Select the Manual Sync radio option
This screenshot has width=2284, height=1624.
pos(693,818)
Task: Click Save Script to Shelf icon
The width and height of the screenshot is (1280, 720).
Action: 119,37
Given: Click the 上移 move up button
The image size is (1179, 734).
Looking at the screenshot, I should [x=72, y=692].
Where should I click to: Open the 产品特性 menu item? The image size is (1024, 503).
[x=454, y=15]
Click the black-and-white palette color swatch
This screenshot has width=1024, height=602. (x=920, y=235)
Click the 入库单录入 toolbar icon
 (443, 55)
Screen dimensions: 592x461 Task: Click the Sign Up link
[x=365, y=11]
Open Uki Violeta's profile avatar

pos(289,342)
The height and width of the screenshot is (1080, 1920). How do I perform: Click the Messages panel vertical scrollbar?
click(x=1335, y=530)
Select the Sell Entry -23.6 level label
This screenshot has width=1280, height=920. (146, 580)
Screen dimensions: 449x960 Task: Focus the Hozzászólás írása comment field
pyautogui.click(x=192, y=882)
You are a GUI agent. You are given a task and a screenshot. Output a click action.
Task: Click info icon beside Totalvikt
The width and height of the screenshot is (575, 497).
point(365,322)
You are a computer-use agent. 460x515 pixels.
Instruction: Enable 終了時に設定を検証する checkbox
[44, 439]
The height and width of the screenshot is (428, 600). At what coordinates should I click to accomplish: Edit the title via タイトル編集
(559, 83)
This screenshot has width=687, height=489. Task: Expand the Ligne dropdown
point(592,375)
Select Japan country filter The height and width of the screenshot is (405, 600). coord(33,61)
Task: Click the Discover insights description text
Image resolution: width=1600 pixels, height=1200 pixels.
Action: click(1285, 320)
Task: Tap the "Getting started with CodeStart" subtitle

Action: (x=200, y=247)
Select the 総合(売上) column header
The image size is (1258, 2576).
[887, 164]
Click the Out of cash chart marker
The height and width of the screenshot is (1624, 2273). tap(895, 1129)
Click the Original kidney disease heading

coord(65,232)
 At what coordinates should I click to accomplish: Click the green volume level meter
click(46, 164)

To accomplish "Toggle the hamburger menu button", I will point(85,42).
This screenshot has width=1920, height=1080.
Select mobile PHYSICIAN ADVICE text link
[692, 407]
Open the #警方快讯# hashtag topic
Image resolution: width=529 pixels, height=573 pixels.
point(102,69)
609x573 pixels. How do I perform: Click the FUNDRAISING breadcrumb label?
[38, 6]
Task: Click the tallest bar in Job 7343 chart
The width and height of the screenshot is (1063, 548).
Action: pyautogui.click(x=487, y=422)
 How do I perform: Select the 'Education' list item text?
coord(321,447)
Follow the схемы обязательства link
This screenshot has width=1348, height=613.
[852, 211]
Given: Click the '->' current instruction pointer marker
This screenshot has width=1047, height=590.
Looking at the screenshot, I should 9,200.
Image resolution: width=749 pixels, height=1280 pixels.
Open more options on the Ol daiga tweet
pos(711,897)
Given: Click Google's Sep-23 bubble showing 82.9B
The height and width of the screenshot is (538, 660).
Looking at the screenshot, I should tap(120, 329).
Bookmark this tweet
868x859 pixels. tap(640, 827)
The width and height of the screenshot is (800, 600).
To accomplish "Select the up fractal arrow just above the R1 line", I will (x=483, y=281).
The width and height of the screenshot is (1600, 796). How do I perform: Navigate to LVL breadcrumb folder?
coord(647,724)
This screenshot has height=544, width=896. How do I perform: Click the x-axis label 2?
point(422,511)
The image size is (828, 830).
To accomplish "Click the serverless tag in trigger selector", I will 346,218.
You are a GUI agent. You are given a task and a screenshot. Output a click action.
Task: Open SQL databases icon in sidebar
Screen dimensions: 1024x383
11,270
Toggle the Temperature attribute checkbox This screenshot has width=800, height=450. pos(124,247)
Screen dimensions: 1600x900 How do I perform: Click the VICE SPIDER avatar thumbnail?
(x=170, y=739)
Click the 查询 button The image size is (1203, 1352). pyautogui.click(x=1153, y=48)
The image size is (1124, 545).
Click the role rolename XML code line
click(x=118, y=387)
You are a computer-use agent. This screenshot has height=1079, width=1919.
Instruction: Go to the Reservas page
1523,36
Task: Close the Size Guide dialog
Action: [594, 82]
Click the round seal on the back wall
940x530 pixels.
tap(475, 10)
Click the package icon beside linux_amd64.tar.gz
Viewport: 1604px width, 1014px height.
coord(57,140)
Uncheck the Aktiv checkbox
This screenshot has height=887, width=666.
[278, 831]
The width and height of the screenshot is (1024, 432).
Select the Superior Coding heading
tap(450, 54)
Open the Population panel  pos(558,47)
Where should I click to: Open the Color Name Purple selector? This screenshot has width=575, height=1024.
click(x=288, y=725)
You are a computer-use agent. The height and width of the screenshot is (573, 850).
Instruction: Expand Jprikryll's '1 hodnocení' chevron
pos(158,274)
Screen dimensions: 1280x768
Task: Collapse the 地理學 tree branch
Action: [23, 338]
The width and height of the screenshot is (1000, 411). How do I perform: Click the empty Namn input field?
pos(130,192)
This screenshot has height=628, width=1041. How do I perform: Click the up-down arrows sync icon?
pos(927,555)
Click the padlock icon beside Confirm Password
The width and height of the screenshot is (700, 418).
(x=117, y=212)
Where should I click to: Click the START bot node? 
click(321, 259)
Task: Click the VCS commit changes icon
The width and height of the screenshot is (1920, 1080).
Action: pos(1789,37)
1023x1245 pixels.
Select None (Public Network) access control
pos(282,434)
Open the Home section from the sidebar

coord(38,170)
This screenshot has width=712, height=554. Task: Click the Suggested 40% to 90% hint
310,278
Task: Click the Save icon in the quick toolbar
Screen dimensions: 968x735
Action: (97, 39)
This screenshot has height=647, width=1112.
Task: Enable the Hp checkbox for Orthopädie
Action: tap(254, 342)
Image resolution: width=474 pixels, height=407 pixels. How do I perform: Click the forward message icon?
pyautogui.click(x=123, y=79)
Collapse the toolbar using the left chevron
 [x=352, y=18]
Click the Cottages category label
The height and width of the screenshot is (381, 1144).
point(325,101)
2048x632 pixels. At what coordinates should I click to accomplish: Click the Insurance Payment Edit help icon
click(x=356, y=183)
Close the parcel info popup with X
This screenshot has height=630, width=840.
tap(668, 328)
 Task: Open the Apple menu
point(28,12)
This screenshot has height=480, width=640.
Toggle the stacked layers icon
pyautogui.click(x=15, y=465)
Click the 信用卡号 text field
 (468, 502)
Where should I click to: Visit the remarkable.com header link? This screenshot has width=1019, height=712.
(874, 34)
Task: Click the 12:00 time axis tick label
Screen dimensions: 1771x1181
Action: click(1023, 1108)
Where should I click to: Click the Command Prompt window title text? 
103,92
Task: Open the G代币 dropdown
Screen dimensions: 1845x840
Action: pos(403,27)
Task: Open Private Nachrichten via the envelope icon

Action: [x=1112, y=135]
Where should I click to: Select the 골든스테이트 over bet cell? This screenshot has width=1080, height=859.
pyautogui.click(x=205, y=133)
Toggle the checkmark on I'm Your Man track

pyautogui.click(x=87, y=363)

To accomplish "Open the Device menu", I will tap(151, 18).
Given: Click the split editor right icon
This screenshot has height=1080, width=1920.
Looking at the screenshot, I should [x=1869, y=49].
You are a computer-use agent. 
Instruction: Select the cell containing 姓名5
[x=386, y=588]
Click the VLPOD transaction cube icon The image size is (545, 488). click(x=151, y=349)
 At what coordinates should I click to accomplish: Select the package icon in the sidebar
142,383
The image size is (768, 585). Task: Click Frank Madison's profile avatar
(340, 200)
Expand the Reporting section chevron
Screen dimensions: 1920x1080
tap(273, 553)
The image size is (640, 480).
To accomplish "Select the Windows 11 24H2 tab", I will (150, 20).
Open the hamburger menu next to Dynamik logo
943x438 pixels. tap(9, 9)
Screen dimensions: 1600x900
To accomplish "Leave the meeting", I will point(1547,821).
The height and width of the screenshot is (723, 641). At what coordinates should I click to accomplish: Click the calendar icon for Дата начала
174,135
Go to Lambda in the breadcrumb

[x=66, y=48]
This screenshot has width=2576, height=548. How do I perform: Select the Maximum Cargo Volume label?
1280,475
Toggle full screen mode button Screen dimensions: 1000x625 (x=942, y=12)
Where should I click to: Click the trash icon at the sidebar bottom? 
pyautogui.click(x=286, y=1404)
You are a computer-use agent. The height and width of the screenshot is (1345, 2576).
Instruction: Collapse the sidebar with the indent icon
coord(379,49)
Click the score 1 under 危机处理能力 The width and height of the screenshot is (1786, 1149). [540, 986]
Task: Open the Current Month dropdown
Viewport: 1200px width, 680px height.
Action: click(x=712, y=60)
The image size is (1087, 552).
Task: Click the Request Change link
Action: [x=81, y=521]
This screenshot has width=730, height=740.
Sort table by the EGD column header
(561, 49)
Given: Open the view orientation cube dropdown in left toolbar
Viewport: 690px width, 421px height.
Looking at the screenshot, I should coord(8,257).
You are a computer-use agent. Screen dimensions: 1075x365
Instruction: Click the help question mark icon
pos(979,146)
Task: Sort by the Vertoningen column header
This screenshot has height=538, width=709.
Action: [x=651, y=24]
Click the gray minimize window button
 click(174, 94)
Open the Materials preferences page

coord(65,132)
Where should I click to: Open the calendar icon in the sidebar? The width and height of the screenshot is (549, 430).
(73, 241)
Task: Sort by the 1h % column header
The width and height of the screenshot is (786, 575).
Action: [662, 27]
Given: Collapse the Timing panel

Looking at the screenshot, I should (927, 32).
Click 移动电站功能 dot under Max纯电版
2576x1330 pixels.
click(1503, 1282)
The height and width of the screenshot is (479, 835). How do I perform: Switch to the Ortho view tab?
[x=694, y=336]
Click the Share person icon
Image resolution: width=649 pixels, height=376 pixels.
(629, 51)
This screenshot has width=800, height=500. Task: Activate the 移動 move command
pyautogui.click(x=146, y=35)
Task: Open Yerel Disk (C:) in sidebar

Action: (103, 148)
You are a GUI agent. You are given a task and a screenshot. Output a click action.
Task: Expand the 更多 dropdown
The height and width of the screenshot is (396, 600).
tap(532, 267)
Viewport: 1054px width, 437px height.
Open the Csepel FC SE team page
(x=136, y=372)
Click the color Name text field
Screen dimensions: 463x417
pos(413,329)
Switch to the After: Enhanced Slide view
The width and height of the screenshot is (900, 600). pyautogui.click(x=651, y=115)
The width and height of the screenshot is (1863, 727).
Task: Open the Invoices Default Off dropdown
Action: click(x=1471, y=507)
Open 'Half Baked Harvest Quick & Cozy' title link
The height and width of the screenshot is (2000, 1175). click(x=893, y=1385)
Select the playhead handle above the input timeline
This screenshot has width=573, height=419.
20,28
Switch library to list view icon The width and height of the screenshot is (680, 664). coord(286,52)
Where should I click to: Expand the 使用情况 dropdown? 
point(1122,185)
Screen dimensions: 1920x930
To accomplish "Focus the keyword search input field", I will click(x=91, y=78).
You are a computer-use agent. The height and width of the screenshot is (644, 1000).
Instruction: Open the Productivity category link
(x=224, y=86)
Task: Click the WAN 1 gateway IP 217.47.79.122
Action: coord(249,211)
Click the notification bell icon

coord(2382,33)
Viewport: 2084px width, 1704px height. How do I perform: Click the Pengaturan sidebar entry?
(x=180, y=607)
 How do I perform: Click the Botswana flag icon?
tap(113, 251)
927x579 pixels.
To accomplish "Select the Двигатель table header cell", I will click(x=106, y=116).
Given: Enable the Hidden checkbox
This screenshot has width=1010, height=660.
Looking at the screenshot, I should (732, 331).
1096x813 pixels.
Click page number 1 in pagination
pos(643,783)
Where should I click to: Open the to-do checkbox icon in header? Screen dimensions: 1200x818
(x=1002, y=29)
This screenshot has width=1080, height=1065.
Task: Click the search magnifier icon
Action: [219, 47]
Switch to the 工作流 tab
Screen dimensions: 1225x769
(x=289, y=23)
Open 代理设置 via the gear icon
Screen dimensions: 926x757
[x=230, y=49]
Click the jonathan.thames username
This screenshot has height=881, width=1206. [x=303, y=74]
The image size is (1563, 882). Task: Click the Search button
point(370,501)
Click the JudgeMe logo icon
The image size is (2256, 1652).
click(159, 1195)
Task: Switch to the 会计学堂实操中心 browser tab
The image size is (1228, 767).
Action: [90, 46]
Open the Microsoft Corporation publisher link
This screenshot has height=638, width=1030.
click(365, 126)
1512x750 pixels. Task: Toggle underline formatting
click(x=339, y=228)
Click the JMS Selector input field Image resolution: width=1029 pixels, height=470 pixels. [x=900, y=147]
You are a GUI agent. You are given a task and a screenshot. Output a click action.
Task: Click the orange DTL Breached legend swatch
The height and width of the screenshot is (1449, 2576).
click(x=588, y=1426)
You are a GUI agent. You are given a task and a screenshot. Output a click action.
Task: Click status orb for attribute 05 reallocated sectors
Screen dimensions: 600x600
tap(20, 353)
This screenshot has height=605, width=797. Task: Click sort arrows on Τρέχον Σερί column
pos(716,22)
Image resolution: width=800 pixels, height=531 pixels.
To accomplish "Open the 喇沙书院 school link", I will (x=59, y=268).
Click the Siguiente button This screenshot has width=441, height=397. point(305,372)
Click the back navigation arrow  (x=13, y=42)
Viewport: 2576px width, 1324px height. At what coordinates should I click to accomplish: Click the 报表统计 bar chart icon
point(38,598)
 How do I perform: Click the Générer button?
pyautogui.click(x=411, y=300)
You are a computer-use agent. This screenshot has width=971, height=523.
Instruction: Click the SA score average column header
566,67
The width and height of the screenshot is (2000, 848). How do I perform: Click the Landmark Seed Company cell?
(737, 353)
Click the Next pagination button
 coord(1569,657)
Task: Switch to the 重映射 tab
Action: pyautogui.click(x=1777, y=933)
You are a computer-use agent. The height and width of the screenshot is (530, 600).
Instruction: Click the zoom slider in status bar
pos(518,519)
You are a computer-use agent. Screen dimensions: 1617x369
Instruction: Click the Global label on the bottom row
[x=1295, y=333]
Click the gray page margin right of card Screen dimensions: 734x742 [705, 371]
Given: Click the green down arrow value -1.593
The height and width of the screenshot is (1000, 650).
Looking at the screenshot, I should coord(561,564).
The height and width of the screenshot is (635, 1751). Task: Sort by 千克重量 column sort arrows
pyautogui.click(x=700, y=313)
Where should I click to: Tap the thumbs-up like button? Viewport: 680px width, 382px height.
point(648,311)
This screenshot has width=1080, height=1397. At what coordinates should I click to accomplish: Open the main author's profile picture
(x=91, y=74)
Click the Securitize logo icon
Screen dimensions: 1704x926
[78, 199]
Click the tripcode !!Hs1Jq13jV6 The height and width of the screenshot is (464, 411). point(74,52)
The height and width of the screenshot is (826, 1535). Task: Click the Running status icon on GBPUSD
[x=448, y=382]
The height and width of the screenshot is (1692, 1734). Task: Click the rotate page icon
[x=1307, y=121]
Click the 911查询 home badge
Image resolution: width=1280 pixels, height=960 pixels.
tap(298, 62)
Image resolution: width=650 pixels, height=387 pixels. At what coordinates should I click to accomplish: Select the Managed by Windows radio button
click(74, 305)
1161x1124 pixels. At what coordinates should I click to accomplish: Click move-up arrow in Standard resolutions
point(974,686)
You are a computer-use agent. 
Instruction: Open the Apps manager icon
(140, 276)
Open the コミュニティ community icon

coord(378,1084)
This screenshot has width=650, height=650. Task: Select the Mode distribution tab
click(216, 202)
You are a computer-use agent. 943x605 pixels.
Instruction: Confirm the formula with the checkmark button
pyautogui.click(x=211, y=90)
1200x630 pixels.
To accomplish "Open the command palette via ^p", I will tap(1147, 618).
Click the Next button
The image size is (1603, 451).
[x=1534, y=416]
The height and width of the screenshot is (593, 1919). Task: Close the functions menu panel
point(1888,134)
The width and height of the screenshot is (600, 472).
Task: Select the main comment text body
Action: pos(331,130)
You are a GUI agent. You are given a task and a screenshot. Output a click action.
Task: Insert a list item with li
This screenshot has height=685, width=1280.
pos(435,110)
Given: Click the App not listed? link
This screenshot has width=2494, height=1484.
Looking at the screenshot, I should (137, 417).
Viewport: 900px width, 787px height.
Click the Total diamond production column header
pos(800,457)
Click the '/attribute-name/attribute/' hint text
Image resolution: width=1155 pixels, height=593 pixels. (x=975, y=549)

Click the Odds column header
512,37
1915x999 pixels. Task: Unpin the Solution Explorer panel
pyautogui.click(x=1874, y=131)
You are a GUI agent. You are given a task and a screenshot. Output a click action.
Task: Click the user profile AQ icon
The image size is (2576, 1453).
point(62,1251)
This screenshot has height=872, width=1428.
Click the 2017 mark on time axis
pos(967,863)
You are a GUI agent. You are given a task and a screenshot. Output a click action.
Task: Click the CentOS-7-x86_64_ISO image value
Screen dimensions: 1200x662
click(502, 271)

+ + +

Exercise objective
Return, unchanged, the part of the lines that opens with the line containing "The height and width of the screenshot is (826, 1535)." and closes with the line containing "pos(435,110)".

Result of the task
The height and width of the screenshot is (826, 1535). Task: Click the Running status icon on GBPUSD
[x=448, y=382]
The height and width of the screenshot is (1692, 1734). Task: Click the rotate page icon
[x=1307, y=121]
Click the 911查询 home badge
Image resolution: width=1280 pixels, height=960 pixels.
tap(298, 62)
Image resolution: width=650 pixels, height=387 pixels. At what coordinates should I click to accomplish: Select the Managed by Windows radio button
click(74, 305)
1161x1124 pixels. At what coordinates should I click to accomplish: Click move-up arrow in Standard resolutions
point(974,686)
You are a computer-use agent. 
Instruction: Open the Apps manager icon
(140, 276)
Open the コミュニティ community icon

coord(378,1084)
This screenshot has width=650, height=650. Task: Select the Mode distribution tab
click(216, 202)
You are a computer-use agent. 943x605 pixels.
Instruction: Confirm the formula with the checkmark button
pyautogui.click(x=211, y=90)
1200x630 pixels.
To accomplish "Open the command palette via ^p", I will tap(1147, 618).
Click the Next button
The image size is (1603, 451).
[x=1534, y=416]
The height and width of the screenshot is (593, 1919). Task: Close the functions menu panel
point(1888,134)
The width and height of the screenshot is (600, 472).
Task: Select the main comment text body
Action: pos(331,130)
You are a GUI agent. You are given a task and a screenshot. Output a click action.
Task: Insert a list item with li
This screenshot has height=685, width=1280.
pos(435,110)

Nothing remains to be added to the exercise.